■ To do: Could you change "disc icon" to "disk button" in the records from the line with "The width and height of the screenshot is (875, 550)." up to and including the line with "pyautogui.click(x=260, y=221)", and give back only those lines, leaving out the pictures?

■ Exercise inputs:
* Begin *

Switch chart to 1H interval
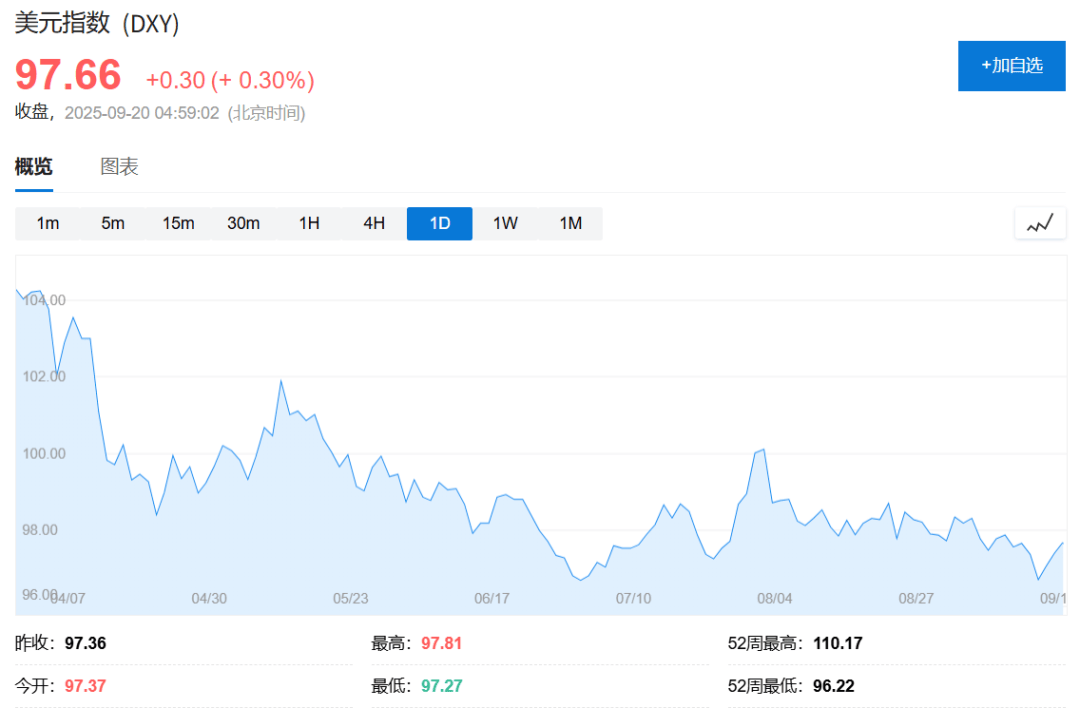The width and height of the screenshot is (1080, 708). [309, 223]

* End *
* Begin *

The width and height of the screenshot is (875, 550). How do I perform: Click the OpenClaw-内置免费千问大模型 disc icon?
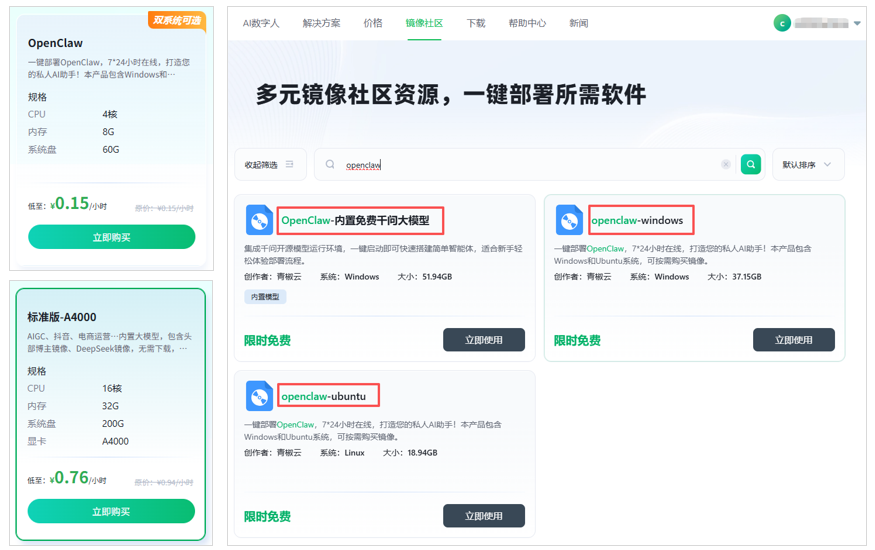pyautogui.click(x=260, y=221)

* End *
* Begin *

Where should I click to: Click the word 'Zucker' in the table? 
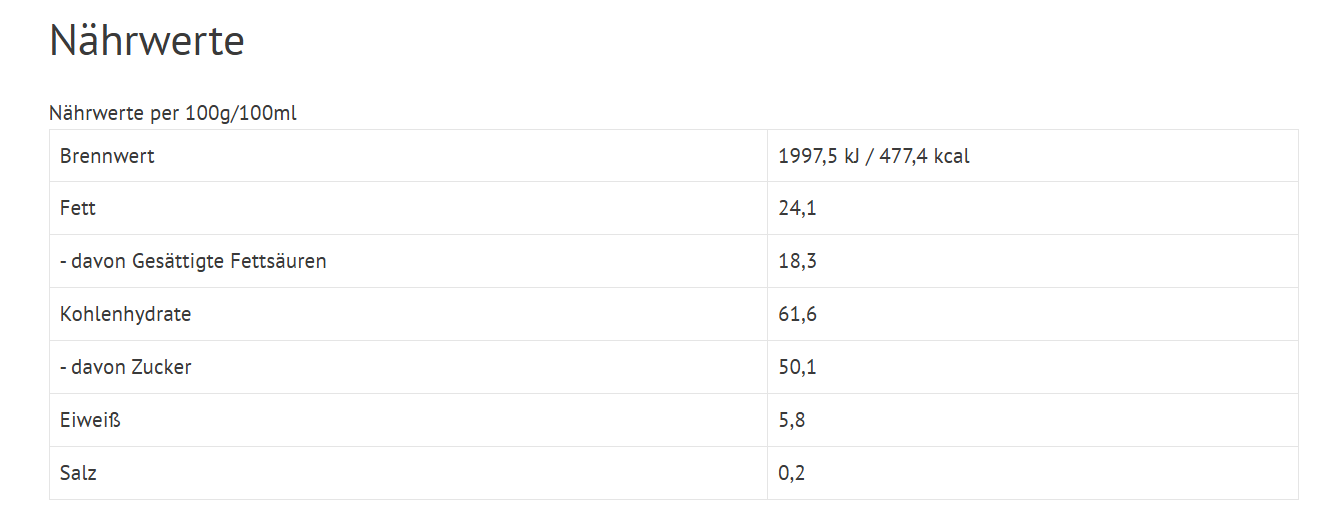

* End *

■ The completed task:
The width and height of the screenshot is (875, 550). How do I perform: Click the OpenClaw-内置免费千问大模型 disk button?
pyautogui.click(x=260, y=221)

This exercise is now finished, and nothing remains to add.